Ho messo poco di mio, in questa descrizione. Mi sono limitato a riportare fatti oggettivi. E questi fatti dicono che la detenzione di Dell’Utri avviene in contrasto con la Costituzione e con le leggi. Mi chiedo solo se esiste una autorità in grado di intervenire, per ristabilire la legalità e l’umanità. Io non so se questa situazione dipenda da una precisa volontà di qualcuno, o se è solo l’effetto di una serie di coincidenze e di distrazioni. Però è evidente che ora Dell’Utri si trova oggettivamente nelle condizioni di un perseguitato. E che sono abbastanza grandi le possibilità che questa persecuzione lo spinga verso la morte. Cioè, verso la morte in carcere. A quali interessi superiori della nazione sarebbe utile la morte in carcere di Marcello Dell’Utri dopo un lungo periodo di persecuzione, feroce e illegale? Non riesco a credere che esista un interesse superiore, né della nazione ma neppure di qualche gruppo politico o di qualche ideologia.

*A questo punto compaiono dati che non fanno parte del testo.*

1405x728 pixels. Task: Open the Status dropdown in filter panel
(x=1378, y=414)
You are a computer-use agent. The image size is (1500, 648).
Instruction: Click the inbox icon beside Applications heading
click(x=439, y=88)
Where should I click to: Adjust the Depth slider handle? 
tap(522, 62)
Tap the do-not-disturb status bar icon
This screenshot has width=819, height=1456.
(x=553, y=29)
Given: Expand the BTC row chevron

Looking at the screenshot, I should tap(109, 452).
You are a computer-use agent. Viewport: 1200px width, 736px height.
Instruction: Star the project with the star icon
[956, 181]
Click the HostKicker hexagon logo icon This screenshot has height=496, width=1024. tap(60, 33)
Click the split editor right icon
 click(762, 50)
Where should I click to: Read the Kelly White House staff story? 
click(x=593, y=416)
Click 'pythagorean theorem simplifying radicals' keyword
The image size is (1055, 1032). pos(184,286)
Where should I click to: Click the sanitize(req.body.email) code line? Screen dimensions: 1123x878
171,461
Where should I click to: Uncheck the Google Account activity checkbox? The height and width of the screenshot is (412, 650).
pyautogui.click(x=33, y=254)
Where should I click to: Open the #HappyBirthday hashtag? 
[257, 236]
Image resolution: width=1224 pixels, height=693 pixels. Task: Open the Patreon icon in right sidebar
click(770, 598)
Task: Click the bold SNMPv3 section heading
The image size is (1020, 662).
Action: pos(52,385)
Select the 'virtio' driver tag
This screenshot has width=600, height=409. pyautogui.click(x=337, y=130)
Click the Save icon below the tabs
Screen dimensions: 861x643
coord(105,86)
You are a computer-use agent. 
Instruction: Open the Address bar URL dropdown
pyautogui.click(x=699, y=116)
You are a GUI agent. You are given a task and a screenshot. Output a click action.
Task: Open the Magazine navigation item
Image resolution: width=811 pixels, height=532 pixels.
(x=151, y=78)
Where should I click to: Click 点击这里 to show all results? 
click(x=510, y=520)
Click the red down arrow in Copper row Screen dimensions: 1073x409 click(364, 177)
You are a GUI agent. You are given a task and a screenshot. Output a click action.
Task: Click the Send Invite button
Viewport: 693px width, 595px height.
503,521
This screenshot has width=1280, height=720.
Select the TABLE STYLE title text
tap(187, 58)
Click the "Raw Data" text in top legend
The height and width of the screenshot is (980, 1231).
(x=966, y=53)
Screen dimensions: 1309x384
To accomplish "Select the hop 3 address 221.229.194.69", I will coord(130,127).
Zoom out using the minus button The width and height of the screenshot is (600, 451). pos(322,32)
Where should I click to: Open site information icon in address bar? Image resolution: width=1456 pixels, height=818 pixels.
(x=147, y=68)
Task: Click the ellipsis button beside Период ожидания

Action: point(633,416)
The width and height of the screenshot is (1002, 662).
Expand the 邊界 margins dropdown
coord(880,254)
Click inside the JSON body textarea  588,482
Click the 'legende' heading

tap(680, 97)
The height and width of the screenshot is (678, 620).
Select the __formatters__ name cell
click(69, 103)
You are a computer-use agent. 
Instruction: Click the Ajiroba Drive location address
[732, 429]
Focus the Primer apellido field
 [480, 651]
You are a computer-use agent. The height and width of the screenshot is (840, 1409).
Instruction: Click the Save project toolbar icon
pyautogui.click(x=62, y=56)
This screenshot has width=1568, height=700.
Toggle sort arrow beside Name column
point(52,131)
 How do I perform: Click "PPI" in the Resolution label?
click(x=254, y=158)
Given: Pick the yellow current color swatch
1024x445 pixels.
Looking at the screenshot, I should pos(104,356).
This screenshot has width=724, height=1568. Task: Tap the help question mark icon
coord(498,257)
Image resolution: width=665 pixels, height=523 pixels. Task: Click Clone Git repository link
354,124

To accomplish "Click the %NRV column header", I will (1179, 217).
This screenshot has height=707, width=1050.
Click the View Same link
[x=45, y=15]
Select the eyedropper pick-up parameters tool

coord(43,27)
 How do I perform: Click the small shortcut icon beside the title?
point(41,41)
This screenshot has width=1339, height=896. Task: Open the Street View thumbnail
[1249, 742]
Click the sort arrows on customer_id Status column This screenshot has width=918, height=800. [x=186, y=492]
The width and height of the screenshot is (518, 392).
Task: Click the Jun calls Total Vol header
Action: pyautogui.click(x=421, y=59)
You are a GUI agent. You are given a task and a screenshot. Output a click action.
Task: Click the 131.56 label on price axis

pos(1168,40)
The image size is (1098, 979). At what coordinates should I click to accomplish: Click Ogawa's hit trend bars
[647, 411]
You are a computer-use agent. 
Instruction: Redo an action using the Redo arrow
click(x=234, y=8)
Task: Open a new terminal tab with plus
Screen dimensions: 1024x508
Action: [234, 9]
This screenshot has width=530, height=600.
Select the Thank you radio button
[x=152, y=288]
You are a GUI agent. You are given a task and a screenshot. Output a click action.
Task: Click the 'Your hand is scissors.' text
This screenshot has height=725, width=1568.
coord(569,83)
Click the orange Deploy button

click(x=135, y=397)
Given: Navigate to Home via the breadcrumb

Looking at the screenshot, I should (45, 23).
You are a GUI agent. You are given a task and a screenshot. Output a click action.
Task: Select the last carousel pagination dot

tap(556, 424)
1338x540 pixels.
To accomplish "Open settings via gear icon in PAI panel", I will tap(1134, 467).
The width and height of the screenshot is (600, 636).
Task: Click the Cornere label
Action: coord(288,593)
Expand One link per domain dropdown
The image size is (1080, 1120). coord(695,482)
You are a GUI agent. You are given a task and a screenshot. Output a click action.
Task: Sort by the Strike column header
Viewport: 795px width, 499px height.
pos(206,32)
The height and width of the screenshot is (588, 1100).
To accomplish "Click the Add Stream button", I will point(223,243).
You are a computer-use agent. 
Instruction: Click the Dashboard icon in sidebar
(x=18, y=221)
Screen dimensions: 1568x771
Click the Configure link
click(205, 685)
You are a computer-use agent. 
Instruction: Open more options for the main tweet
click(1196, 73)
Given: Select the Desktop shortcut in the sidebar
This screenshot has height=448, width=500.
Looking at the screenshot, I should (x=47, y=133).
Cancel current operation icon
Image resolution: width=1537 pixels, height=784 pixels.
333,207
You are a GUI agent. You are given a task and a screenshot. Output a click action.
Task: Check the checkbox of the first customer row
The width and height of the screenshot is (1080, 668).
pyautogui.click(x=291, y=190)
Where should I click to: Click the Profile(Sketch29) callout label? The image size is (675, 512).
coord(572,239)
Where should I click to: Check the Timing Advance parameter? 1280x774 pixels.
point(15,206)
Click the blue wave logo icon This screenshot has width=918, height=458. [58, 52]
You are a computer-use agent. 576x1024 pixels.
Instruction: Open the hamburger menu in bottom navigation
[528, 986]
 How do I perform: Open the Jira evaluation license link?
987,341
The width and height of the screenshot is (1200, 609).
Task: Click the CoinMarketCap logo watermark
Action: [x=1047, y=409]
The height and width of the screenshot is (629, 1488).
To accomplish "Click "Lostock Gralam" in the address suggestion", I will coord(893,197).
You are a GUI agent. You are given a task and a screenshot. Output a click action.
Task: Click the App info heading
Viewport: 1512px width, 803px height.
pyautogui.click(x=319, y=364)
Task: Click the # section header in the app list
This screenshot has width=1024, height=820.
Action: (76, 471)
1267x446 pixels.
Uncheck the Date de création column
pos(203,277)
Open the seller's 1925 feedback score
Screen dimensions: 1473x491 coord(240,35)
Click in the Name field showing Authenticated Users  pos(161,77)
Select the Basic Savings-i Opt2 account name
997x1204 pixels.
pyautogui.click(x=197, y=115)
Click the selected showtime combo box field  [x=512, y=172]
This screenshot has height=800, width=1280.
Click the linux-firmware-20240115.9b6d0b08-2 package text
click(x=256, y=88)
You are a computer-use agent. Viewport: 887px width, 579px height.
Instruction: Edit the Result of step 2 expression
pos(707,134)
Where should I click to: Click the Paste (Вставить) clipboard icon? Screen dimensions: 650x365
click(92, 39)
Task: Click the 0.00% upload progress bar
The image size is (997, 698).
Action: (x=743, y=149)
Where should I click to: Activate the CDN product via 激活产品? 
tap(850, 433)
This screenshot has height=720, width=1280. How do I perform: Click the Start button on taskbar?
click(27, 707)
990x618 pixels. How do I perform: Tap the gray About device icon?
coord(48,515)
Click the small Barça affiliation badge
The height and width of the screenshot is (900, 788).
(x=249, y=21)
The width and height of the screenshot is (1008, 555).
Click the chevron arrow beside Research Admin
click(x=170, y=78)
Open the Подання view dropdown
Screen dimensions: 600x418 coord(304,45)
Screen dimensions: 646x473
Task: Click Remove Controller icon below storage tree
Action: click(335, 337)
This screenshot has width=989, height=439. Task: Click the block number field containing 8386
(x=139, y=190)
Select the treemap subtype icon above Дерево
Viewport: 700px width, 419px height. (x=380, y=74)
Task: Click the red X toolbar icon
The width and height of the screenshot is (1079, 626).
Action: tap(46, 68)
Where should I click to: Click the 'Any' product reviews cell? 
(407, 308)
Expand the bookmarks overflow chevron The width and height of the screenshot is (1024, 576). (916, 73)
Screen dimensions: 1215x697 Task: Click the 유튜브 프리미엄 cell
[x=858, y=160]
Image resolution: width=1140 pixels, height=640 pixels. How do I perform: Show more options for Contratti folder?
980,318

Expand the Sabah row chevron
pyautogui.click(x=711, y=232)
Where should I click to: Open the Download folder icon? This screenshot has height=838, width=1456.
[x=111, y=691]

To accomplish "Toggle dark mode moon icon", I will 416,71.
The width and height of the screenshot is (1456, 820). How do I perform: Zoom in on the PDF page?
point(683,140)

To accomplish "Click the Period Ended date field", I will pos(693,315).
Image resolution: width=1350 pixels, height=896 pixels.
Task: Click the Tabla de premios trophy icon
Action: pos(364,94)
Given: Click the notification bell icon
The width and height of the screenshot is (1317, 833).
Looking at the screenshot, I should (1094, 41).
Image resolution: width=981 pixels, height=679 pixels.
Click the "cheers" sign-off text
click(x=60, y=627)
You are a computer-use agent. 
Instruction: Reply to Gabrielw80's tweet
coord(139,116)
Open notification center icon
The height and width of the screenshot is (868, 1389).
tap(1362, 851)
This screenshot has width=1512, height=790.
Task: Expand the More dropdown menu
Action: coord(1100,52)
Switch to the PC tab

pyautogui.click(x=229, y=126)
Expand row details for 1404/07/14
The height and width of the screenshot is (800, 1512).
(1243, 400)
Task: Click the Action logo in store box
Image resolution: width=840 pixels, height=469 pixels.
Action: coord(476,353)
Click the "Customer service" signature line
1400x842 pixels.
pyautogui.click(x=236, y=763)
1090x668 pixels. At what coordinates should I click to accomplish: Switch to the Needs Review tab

L’obiezione che per Dell’Utri si muovono gruppi giornalistici o politici ( per altro molto molto piccoli) che non sono abituati ad esercitare la stessa pressione per altri detenuti non sta in piedi. certamente non riguarda noi di questo giornale, ma chiunque riguardi è una obiezione molto fiacca: i diritti inalienabili di ogni detenuto sono gli interessi di tutti i detenuti. Se si riesce a porre fine alla situazione di illegalità nella quale si realizza la detenzione di dell’Utri si ottiene qualcosa che poi riguarderà tutti i detenuti. L’affermazione della legalità e dei principi costituzionali, non è mai la vittoria di una persona sola, non è mai un favoritismo. E’ l’affermazione di valori universali.
Esiste una istituzione che è in grado di intervenire in tempi molto rapidi) ogni giorno che passa le malattie di Dell’Utri rischiano di diventare irreversibili)? Se non esiste questa istituzione torno as rivolgermi sommessamente al capo dello Stato, che è l’unico, forse, che è in grado di intervenire. Concedendo la grazia. Non solo sarebbe un gesto di umanità, ma un atto di rafforzamento della credibilità della giustizia italiana.